When I speak of my NICU experience, sometimes I am brushed off.
Why? Because my NICU experience wasn’t a long one. It can make others uncomfortable.
My NICU experience ended after 8 days. It didn't end in the joyous day all NICU parents look forward to for us. It was the second time that week we were told our daughter had died.
Just 7 days earlier our oldest twin didn’t make it either.
We stood there in shock as we looked around at all the isolettes filled with babies. Our monitors were silent, the screens turned off.
It was like a bad dream looking down at the tiny, fragile, body of my daughter laying there. No tubes, no monitors, just her looking just like her sister did 7 days earlier.
They carefully wrapped her in a blanket and handed her to me. I rocked her and held her close feeling her skin grow colder. I used every ounce of my will to try and warm her again, but it didn’t happen. Nurses and doctors came in and talked to us about various things. I really don’t remember much, I was too busy trying to memorize every detail of her face and hands.

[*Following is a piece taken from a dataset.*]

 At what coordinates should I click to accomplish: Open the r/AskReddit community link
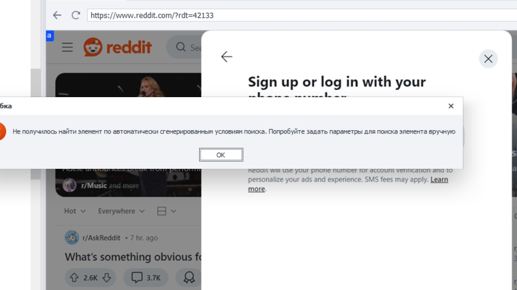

I just sat there and rocked her. Rocking, rocking, rocking.
When it was finally time, I placed her back in her isolette. I didn’t really know what else to do.
What was I to do? They don’t really prepare you for this, nothing does.
I kissed her for the last time, and my husband and I left holding each other up.
I spent days in a waking coma trying to process things. Finally, I had to go through all the stuff from the hospital. All the gifts and other things sent to us.
As I was going through them, I found a green bag with Project Sweet Peas on it. At first, I had no idea what it was. As I opened it, I saw it was a memory box for our first born. It had a little hand mold in it of her hand, tiny diapers, a teddy bear with a Pregnancy and Infant Loss Awareness Ribbon t-shirt on it, forget-me-not seeds, and so much more.
My eyes welled up and I began to sob.
It was beautiful.
I spent hours holding that teddy bear. It helped fill a gap in my arms. Pulling myself out of my funk, I decided I wanted to add some handmade items to future boxes. I began painting boxes, and filling bulbs with glitter and feathers, cutting ribbon and making PAIL (Pregnancy and infant loss awareness) ribbons. I cut out butterflies I had painted, and I cut out scraps of fabric and made scent hearts. My husband would leave for work and come home and find me at the counter still painting and crafting. He didn’t mind though, it was the first thing that had gotten me out of bed in weeks.
Little did I know at the time, that the painting and crafting was slowing helping to heal my heart.
I eventually found a card inside the box and contacted the organization that provided the box to our local hospital, Project Sweet Peas. I was put into touch with Sarah. We talked about love and loss and how healing giving back to the community could be. I talked about our first born’s box and how much it meant to me. We met in the parking lot of the mall, I wanted to drop off the things I had made.
I didn't know why, but I was nervous. I had never met anyone else who had lost their only children before. I didn’t know what to say to her in person, even though, I too had lost all my living children at the time.
It’s ok though, we really didn’t have to do much talking, I was crying mostly and we hugged a lot.
After I handed her the items I had made, she handed me a bag. I was surprised, inside was another memory box for our second born. It matched the other. My heart felt like it exploded. More tears and more hugs followed. It was that day, and through Sarah’s kindness, that I decided to become a volunteer with the organization. It was hard at first, delivering the NICU care packages and memory boxes, but I never wanted what happened to me to happen to anyone else.
Knowing I was giving families hope, and comfort when they needed it most healed me in ways I didn’t know it could.
It got me out of bed and helped me to continue my life. It gave me purpose again.
Every day I live my life, I live it for my daughters.
Every time I give back to the community, it is a tribute to their beautiful lives. As I give back, their spirits are lifted and remembered.
Almost 9 years have gone by now. I still give back and create those memories, and give hope to the families of my community. I’m no longer just a volunteer helper, I am the Division Coordinator of the very local division that gave me purpose again.
They may not know it, but they saved my life. I hope that what I have done, and continue to do, helps save someone else’s too.